Prämienverbilligung: FDP Solothurn eröffnet Abstimmungskampf

Die SP des Kantons Solothurn hat genug Unterschriften gesammelt für eine Volksabstimmung über die Verbilligung der Krankenkassen. Sie will einen Sparbeschluss des Kantonsrates rückgängig machen. Die FDP findet, die SP stelle mit ihrem Referendum das ganze Massnahmenpaket infrage.

Logos von Krankenkassen

Bildlegende: Krankenkassen, ihre Prämien und die Zuschüsse der Kantone – ein heisses (politisches) Eisen. Keystone

Aus Sicht der FDP handelt die SP wieder einmal nach dem klassischen Muster: Den Staat das Geld mit vollen Händen ausgeben lassen und dann das fehlende Geld mit Steuererhöhungen wieder hereinholen.

Stein des Anstosses für die FDP ist die Tatsache, dass die SP am Freitag 1645 Unterschriften eingereicht hat bei der Staatskanzlei. Im Kanton Solothurn braucht es 1500 Unterschriften für ein Referendum. Man kann also davon ausgehen, dass die eingereichten Unterschriften genügen für eine Volksabstimmung.

Zentraler Teil des Massnahmenpaketes

Damit hat das Volk das letzte Wort in der Frage, ob der Kanton bei den Beiträgen an die Verbilligung der Krankenkassenprämien 7.5 Millionen Franken sparen soll. So hat es der Kantonsrat beschlossen, als er das Massnahmenpaket zur Sanierung der Kantonsfinanzen bewilligte.

Eine Gruppe von Parteienvertretern steht vor der Solothurner Staatskanzlei.

Bildlegende: SP, Grüne und Gewerkschaftsbund haben über 1‘600 Unterschriften bei der Solothurner Staatskanzlei eingereicht. ZVG

Die FDP sieht nun die Sanierung gefährdet. Sie schreibt: «Lehnt das Solothurner Stimmvolk die Reduktion der Prämienverbilligung ab, ist das Massnahmenpaket des Regierungsrats als gescheitert zu betrachten.»

Logische Folge für die FDP: Nur mit Steuererhöhungen liesse sich dann der Staatshaushalt sanieren. In Anbetracht der Tatsache, dass der Kantonsrat in seiner letzten Session schon zähneknirschend Ja sagte zu einer Steuererhöhung, ist das für die FDP des Kantons Solothurn ein inakzeptables Szenario. Sie werde «mit aller Vehemenz dafür eintreten, dass die Massnahme an der Urne scheitert.»

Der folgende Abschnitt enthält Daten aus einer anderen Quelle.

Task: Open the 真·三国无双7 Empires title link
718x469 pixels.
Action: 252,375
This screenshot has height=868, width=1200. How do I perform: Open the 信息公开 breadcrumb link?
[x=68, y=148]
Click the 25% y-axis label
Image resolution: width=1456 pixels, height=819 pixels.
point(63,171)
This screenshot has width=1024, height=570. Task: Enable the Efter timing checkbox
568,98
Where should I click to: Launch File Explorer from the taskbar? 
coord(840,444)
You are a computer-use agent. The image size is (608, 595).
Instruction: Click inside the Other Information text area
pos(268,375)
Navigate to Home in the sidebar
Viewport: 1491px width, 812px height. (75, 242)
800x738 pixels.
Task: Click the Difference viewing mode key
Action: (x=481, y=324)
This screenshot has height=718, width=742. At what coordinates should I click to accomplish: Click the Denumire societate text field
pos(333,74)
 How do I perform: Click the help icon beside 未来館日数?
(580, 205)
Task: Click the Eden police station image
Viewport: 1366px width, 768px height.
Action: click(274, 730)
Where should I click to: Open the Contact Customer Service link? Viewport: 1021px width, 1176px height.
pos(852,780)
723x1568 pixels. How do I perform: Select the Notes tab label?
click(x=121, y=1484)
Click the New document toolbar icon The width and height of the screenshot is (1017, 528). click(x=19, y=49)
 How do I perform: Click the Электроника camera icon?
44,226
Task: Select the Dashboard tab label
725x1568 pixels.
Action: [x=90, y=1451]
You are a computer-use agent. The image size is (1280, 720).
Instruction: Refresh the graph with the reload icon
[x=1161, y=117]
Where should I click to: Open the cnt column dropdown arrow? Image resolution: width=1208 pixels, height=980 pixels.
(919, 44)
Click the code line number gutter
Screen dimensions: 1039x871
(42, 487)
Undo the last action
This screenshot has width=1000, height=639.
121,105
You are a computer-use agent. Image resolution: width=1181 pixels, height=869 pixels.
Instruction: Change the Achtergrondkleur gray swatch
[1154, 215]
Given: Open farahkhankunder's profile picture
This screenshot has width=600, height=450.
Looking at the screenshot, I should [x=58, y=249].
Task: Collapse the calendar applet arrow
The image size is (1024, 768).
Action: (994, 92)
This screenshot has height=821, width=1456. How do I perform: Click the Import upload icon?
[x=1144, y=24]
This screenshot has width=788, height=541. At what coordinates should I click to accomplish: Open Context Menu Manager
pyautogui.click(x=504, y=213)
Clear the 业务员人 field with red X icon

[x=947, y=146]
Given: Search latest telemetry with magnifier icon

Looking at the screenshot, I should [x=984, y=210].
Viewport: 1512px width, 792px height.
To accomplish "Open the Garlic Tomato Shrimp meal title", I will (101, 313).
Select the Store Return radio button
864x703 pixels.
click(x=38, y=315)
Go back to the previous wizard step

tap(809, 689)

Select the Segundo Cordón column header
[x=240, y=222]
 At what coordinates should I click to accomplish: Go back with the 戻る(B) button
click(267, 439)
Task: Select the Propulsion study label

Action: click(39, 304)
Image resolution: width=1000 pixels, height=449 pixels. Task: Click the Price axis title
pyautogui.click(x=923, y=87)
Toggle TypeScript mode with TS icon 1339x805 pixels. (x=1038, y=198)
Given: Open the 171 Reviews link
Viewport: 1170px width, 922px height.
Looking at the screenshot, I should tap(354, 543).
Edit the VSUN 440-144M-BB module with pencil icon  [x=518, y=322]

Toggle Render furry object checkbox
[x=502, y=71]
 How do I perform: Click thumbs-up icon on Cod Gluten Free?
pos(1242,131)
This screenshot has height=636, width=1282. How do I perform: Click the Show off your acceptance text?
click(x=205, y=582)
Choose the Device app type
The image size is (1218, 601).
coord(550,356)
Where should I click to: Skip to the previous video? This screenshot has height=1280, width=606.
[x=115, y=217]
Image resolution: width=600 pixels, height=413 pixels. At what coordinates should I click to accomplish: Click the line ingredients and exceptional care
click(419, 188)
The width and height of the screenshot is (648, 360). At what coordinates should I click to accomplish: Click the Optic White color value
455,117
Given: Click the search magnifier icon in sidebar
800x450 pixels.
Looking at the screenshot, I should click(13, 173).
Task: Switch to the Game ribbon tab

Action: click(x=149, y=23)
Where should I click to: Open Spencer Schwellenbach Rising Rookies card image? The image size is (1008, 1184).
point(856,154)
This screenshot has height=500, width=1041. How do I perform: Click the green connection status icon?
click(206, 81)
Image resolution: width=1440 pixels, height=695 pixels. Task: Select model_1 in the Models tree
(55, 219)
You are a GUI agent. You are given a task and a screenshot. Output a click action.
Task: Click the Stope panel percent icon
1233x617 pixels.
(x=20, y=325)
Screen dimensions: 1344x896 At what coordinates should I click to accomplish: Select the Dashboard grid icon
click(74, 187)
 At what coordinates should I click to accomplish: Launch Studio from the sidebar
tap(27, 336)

Damit ist der Abstimmungskampf eröffnet, noch bevor das Referendum offiziell zustande gekommen ist. Die Staatskanzlei muss die Unterschriften nämlich zuerst noch einmal zählen und dann bestätigen, dass es eine Volksabstimmung gibt. Aber die FDP hat den Ton gesetzt, und er deutet darauf hin, dass es einen hitzigen Abstimmungskampf geben wird.

Referendum schon lange angekündigt

Bereits nach der Abstimmung im Kantonsparlament hatte die SP das Referendum angekündigt. Die Partei will nicht hinnehmen, dass der Kanton weniger Geld für die Prämienverbilligung ausgibt.

Darum geht es:

  • Bisher profitierten Einkommen von bis zu 84‘000 Franken von einer Prämienverbilligung
  • Das Kantonsparlament hat die Obergrenze neu bei 60‘000 Franken angesetzt
  • Der Kanton will so 7,5 Millionen Franken bei der Prämienverbilligung sparen
  • Statt 135 stehen im kommenden Jahr nur noch 128 Millionen Franken zur Verfügung

Prämienverbilligung: Kantonsrat überlässt den Entscheid dem Volk

7:09 min, aus Regionaljournal Aargau Solothurn vom 09.12.2014

Klar ist, dass damit weniger Personen eine Prämienverbilligung erhalten. In diesem Jahr haben 62‘000 Personen profitiert. Die SP glaubt, dass mit dem Entscheid des Parlaments tausende Haushalte gravierende finanzielle Folgen zu spüren bekommen.

Während der Debatte im Parlament hatten die bürgerlichen Parteien die Kürzung mit den schlechten Kantonsfinanzen begründet. Zudem sei die Deckung der obligatorischen Krankenkasse für die wirtschaftlich Schwächsten weiterhin gewährleistet.

Kommt das Referendum definitiv zustande, ist die Abstimmung wahrscheinlich am 8. März.